Entre les quatre murs violets de la pièce éclairée par le soleil qui passe entre les barreaux de l’unique fenêtre, une quinzaine d’enfants récitent les sept jours de la semaine. "Aujourd’hui, on apprend à lire le français avec les syllabes", explique Ikham, huit ans, en s’appliquant sur sa prononciation. Le petit garçon vit dans le bidonville de M’Tsapéré, à l’est de Mayotte, et vient régulièrement au Village d’Eva, une association qui vient en aide aux familles sans-papiers.
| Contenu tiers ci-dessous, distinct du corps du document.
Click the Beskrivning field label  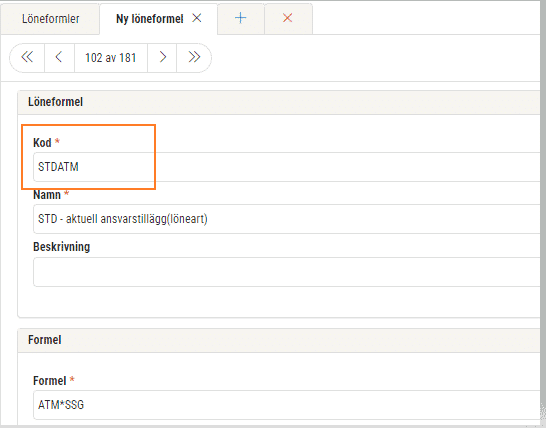[x=62, y=247]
Comme 5 000 à 10 000 autres enfants de l’île, selon une étude parue en février, Ikham n’a pas sa place dans les écoles publiques de Mayotte.
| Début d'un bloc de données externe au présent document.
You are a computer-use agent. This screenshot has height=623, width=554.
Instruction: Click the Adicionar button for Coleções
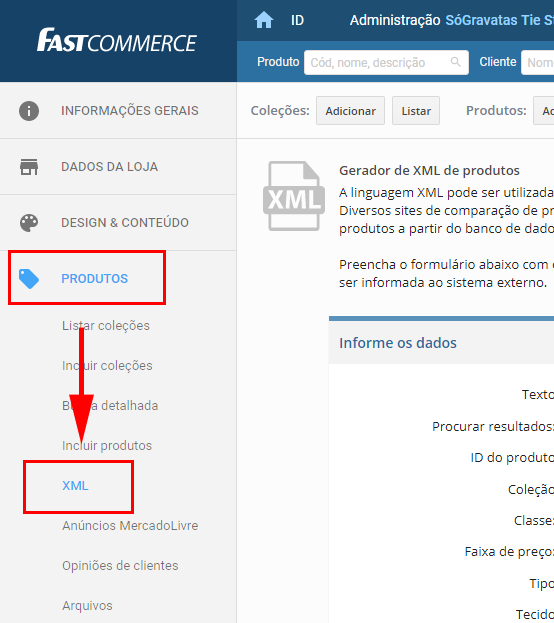350,111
Chaque année, l’association accueille plus de 800 mineurs, dont les parents sont en situation irrégulière, dans ses salles de classe. Une goutte d’eau par rapport à l’océan d’enfants non scolarisés. "Nous avons commencé en organisant des cours dans la rue, dans les bidonvilles. Maintenant, on ouvre des classes continuellement", se félicite le directeur, Sébastien Danjean, qui entend bien poursuivre son œuvre. (...)
"Beaucoup de parents ont peur"
Mais depuis quelques semaines, les bancs des salles de classe se font plus clairsemés. Depuis le début de l’opération Wuambushu, près de la moitié des élèves ne viennent plus en cours. Ils craignent les renforts policiers envoyés sur l’île par le ministre Gérald Darmanin pour lutter contre la délinquance, l’immigration illégale et les bidonvilles. "Beaucoup de parents ont peur de déposer leurs enfants et d’être arrêtés dans la foulée et expulsés. Certains bénévoles en situation irrégulière non plus n’osent plus venir", regrette le directeur. (...)
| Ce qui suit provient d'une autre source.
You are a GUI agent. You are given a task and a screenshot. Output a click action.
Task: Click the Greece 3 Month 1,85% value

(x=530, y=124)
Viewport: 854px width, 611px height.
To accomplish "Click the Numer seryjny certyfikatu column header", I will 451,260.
À Mayotte, la peur de l’expulsion est quotidienne. (...)
"Ils n’ont plus personne sur qui s’appuyer"
Mais pour les autres, ils se retrouvent livrés à eux-mêmes. Sur l’île, selon les estimations, ils sont entre 3 000 et 7 000 dans cette situation. Certains sont réorientés vers l’Aide sociale à l’enfance (ASE) mais la prise en charge est "insuffisante", alertait déjà en 2021, un rapport du Sénat. Les sénateurs estimaient que "faute de moyens" le département était dans "l’incapacité" de "garantir une politique de l’Aide sociale à l’enfance efficace". (...)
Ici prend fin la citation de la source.